Michael, who had met with Rabideau earlier in the day, said he wanted to avoid a "battle royale" at the Jan. 26 Democratic caucus. He also spoke highly of Rabideau, who served 10 years as mayor of the city of Plattsburgh, ran for lieutenant governor in 1998 and now is interested in running for Saranac Lake's top elected office.
Local Democrats meet in the Harrietstown Town Hall Tuesday night to discuss the upcoming Saranac Lake village election.
(Enterprise photo — Chris Knight)
"I believe we need a strong person in the mayor's seat who can go to Washington and Albany," Michael said. "The issues in Saranac Lake are not 1-square-mile issues. They're global, state and national issues. I think Clyde has the contacts and the experience to do that, just as I've done the last four years."
Rabideau also spoke to the group of roughly a dozen Democrats who attended the meeting. He gave a strong endorsement of Michael and the current slate of Democrats on the village board while at the same time outlining what sounded like his election platform.
"Tom Michael is an honorable, earnest and very hard-working fellow for himself, his family and this village," Rabideau said. "Whatever his decision is, I will support him as well. We both want to do what's best for the village."
Rabideau said Michael and the current village administration have accomplished a lot without much fanfare, such as lowering taxes in the current budget, improving infrastructure and implementing good management practices for the village.
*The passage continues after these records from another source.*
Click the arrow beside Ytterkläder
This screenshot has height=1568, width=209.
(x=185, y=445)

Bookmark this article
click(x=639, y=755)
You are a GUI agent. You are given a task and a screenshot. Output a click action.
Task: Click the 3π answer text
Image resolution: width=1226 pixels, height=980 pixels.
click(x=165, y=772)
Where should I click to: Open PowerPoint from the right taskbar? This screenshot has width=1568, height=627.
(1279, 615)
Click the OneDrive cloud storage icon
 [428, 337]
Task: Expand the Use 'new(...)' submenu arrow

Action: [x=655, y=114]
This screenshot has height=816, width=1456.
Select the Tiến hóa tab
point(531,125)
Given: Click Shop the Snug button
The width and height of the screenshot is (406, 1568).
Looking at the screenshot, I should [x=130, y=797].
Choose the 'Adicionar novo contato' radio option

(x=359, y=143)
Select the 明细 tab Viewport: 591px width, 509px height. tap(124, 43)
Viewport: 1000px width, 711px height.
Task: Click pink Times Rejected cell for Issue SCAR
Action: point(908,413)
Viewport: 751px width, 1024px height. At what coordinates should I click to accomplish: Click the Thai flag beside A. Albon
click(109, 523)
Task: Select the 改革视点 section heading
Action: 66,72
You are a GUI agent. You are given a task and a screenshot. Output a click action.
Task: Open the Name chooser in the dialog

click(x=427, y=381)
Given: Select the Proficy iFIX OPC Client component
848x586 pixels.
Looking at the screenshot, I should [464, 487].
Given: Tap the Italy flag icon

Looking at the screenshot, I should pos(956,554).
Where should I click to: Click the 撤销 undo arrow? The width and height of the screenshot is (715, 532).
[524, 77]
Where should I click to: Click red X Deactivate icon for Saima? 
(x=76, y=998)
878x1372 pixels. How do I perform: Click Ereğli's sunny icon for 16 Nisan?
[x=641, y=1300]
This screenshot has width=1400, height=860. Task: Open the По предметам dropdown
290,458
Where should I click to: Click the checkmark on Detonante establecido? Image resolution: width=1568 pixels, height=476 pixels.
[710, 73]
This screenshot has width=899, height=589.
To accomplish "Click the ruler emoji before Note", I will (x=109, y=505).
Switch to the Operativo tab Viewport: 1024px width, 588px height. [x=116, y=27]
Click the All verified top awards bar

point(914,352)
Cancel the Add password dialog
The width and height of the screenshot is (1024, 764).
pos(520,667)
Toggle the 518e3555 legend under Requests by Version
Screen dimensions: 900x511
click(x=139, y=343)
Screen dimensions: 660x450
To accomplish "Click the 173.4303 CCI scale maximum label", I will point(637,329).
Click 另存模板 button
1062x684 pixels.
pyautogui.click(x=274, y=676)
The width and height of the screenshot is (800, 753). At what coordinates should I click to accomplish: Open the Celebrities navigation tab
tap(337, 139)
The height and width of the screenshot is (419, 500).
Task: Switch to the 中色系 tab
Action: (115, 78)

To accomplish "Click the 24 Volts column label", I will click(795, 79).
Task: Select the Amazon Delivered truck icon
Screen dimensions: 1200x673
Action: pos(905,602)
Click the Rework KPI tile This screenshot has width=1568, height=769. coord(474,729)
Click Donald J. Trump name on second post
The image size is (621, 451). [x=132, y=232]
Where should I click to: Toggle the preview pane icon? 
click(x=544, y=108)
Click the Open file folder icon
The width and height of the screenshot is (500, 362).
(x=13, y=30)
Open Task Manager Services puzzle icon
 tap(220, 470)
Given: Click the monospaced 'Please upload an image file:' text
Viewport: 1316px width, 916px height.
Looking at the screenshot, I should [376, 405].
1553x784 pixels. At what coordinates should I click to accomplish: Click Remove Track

Rabideau, president of Rabideau Corp., a Saranac Lake-based construction company, moved to the village full-time six years ago. He described himself as one of several people who've come to Saranac Lake and made an investment in the community.
"Some people resent those who make things happen," he said. "But you need investors here. You need people with vision. You need people to make things happen."
Rabideau talked at length about preserving the village's downtown and said he believes strongly in smart and sustainable growth, not "knee-jerk growth." He said the village needs to do everything it can to retain the jobs it has from major local employers like Adirondack Medical Center and the American Management Association. He also called for better cooperation and more sharing of services between the village and the town of Harrietstown.
Michael didn't lay out the specifics of his platform Tuesday night, although he said the village has lowered taxes and improved personnel management during his tenure. He'll likely spell out what he considers as his accomplishments at the Democratic caucus.
The Democrats who attended the meeting stressed they need three strong candidates who can work together as a team. In addition to mayor, the trustee positions held by Democrats Susan Waters and Christy Fontana are up for a vote. Waters is running again while Fontana is not.
There are also two village justice positions on the ballot, one of which is held by Democrat Paul Herrmann, who plans to seek re-election.
Franklin County Democratic Party Chairman Joe Pickreign said the "talk on the street" is that people are looking for change in village government.
Michael said that's what people are saying across the state and the country.
"No one's happy with government anywhere," he said. "But we have to show the public everything we have done and what we'll do going forward. I think that's what the election is coming down to."
After the meeting, Rabideau told the Enterprise that he'll continue to talk to Michael about the upcoming caucus. He didn't rule out the possibility of running for one of the two trustee seats.
Rabideau was also asked why he's decided to get back into politics after a 10-year hiatus.
"I have deep feelings for Saranac Lake," he said. "I have a different perspective because I lived elsewhere. I understand all the unique qualities of this village and its potential. We've got to make sure we preserve it."
Since leaving office as Plattsburgh's mayor in 1999, Rabideau has made headlines for different reasons. He was charged with attempted assault in April 2000 for allegedly pushing his 17-year-old daughter down a flight of stairs and punching her in the head. The charges were dropped after he agreed to stay out of trouble and continue counseling.
He said the circumstances surrounding the assault case were "blown out of proportion."
"Everything was dropped once the facts were made known," he said. "It caused hardship on the family. But we've put it behind us."
Rabideau was also arrested for driving while intoxicated in Saranac Lake six years ago. He called it a "dumb mistake" that he deeply regrets.
"I've changed my life since then," he said.